◆ What to do ◆
The required output is every line from the one containing "Task: Click the" through the last line of the listing below, copied exactly, pictures excluded.

◆ Excerpted records ◆
- - - - - - -
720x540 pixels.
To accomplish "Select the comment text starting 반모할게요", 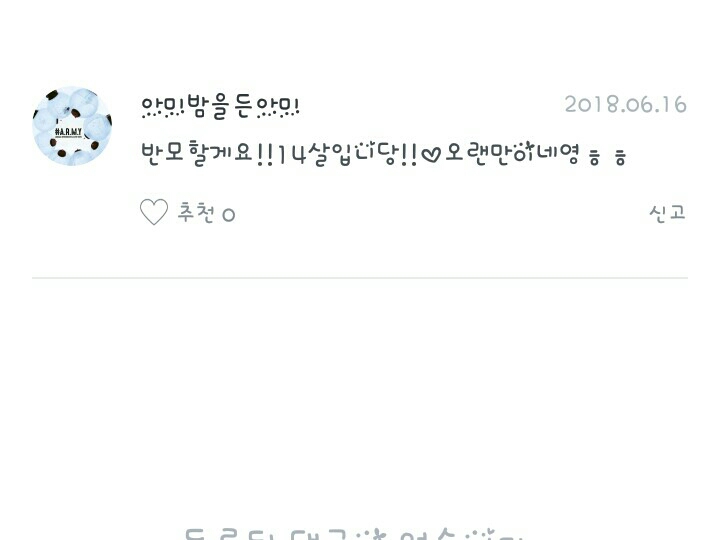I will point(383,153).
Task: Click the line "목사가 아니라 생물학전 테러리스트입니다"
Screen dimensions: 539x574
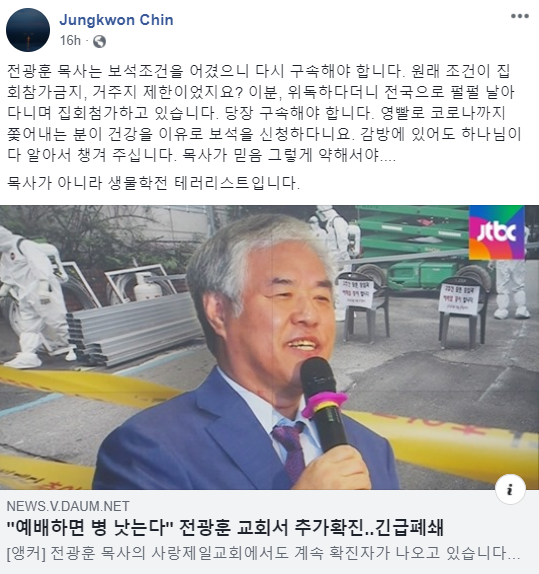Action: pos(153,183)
- - - - - - -
◆ Answer box ◆
Task: Click the line "목사가 아니라 생물학전 테러리스트입니다"
Screen dimensions: 539x574
Action: pos(153,183)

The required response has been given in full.